Hi, everyone! It’s been a while. Here’s some updates on things I’ve been thinking about in my classroom and my graduate program.
Back in November, I went to a workshop with the fabulous Deb Morrison, a professor at the University of Washington College of Education. The focus was on activities and practices that increase equity in the science classroom. I left with a number of amazing tools, which are cataloged in this Google Doc which you should feel free to use and distribute, with attribution! The one I want to focus on today is “The Path Here – Educational Journey Maps.”
As a part of the activity, students are asked to map out the “key events, people or things in your life that have contributed to your science education.” This allows students to examine the ways they have been encouraged or discouraged in science, provides information to teachers about students’ personal relationships with science topics, and allows students to see trends in the ways different students have engaged with science in the past/reflect on how that impacts students’ current work and sense of belonging in the classroom.
I hope to use this with my students next fall, but as an experiment, I decided to create my own journey map of how I came to be a science teacher. Here’s what I have so far:
Until I completed the activity, I would never have noticed a few striking trends:
- Middle school is basically absent from my timeline – it is like a gap in my experience of education. Many of my middle school memories have been blocked out, in large part because of hormones (or at least that’s my theory)
- I have had very few positive relationships with science teachers. With the exception of two or three college professors and my 5th grade teacher, no conventional science teacher has really had a positive relationship with me as a student. This is striking, given how much I enjoy teaching science now.
- I had a lot of pressure growing up to become a scientist, and I was very resistant to that pressure. My mother’s parents were both scientists, and I was a bright student as a kid, and as a result I was pushed hard into STEM topics. As a result, I pushed hard back. Especially as a school-aged girl, I felt like there was an expectation that I would go into STEM to break stereotypes about women in those fields.
- Interestingly, I spent a lot of my free time as a kid working on STEM-related projects, like taking apart electronics, spending time in the woods, and learning to identify birds. However, I never really got to connect those passions to the work we were doing in classroom science until I got to college. I spent a lot of high school avoiding science by testing out of those classes based on knowledge I had from reading and being cared for by my grandparents. As a result, my best connections are with humanities teachers who allow me to pursue topics of interest and push me to critically think about issues of justice and representation.
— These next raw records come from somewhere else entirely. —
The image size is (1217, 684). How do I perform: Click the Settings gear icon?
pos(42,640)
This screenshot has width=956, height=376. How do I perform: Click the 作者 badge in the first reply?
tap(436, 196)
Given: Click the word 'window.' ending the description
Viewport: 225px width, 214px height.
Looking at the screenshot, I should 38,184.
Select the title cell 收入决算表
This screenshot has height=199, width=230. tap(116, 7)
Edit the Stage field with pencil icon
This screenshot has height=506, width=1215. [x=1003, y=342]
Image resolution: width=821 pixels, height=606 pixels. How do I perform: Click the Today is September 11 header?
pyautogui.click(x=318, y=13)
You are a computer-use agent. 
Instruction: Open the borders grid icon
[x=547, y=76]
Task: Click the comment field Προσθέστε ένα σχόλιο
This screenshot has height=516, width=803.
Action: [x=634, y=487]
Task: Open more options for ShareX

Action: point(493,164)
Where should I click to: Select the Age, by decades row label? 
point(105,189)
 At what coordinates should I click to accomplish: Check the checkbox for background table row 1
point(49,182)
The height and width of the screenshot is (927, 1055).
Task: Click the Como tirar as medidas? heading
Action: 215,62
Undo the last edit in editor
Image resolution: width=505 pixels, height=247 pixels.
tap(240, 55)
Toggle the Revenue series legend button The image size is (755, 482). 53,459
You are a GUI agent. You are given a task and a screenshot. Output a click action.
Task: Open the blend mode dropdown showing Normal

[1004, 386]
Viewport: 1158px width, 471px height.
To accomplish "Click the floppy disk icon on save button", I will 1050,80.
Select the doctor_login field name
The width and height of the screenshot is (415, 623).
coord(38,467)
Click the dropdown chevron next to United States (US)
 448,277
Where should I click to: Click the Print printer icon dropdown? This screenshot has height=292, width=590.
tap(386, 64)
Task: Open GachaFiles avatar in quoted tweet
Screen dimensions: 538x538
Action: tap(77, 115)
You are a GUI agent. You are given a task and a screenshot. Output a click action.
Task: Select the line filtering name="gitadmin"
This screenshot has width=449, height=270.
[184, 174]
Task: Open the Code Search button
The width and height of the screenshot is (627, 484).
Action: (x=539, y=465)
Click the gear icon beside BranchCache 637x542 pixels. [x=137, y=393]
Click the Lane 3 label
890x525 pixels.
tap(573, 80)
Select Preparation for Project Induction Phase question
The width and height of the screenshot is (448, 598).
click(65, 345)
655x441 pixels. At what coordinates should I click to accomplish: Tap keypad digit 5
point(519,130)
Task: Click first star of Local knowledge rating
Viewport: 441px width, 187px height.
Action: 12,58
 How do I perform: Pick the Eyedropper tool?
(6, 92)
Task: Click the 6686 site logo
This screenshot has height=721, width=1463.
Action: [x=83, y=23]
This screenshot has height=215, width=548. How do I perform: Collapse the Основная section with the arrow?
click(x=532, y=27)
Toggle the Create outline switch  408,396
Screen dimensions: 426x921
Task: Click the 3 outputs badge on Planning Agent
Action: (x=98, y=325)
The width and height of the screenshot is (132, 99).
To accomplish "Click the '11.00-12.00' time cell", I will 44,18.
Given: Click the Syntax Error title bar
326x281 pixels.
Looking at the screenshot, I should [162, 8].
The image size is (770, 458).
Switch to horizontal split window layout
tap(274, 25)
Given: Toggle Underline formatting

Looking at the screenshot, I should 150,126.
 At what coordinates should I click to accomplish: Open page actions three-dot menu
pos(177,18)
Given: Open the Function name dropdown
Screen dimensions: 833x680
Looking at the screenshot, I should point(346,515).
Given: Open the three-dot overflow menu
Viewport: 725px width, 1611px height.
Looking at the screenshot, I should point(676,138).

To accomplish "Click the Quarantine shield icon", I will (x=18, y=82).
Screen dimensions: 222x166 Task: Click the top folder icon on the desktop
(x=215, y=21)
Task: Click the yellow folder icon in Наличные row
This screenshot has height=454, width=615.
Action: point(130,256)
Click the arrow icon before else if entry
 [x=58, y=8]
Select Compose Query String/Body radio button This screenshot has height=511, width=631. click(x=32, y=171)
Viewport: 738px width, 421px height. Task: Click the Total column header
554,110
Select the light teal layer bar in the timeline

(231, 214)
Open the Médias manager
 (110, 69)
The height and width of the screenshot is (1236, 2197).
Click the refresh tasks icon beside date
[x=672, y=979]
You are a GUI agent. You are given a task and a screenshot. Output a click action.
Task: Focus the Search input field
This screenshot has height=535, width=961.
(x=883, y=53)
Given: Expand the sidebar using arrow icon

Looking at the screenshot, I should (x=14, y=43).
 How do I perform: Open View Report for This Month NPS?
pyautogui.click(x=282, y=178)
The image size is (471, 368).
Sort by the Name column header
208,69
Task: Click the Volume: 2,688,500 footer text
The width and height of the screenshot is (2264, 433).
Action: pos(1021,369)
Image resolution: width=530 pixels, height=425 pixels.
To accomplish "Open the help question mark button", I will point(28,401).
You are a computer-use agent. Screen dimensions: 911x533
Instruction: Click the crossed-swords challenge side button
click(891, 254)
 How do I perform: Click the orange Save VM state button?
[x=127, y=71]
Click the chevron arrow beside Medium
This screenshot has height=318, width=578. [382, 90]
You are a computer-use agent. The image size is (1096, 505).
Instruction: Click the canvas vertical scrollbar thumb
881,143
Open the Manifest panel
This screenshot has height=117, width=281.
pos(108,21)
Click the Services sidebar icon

Based on this work, I included a question about teachers’ paths to science on a recent interview done with 6 teachers in my professional learning community. I was working on some interview practice for an upcoming research capstone in my graduate program, and was asking teachers to reflect on their inclusive practices in their classrooms. Below is a table summarizing those teachers’ responses to thinking about moments when they were especially included or excluded from the grade school science classroom:
The most striking trend I noticed was in teachers discussing a specific project, paper, or lab that drew them into the practice of science. One teacher described breeding a specific kind of fruit fly on her own using multiple generations of reproduction and her knowledge of genetics. Another talked about a paper written in a seminar that she had worked especially hard on that had been appreciated by her professor.
As I enter into leading a long-term research project for the first time as a science teacher, I am excited to try and create this sense of excitement, personal investment, and challenge for my students. It would not have occurred to me before completing this exercise that this could be listed as an inclusive practice within science teaching, but it is clear that both in the experience and teaching of science content, having authentically engaging and challenging independent tasks is a keystone for many students’ ability to see themselves belonging in that space. More to come on how that plays out in the near future!
What are the key moments from your own STEM education that led you to feel included or excluded in that space? Share in the comments!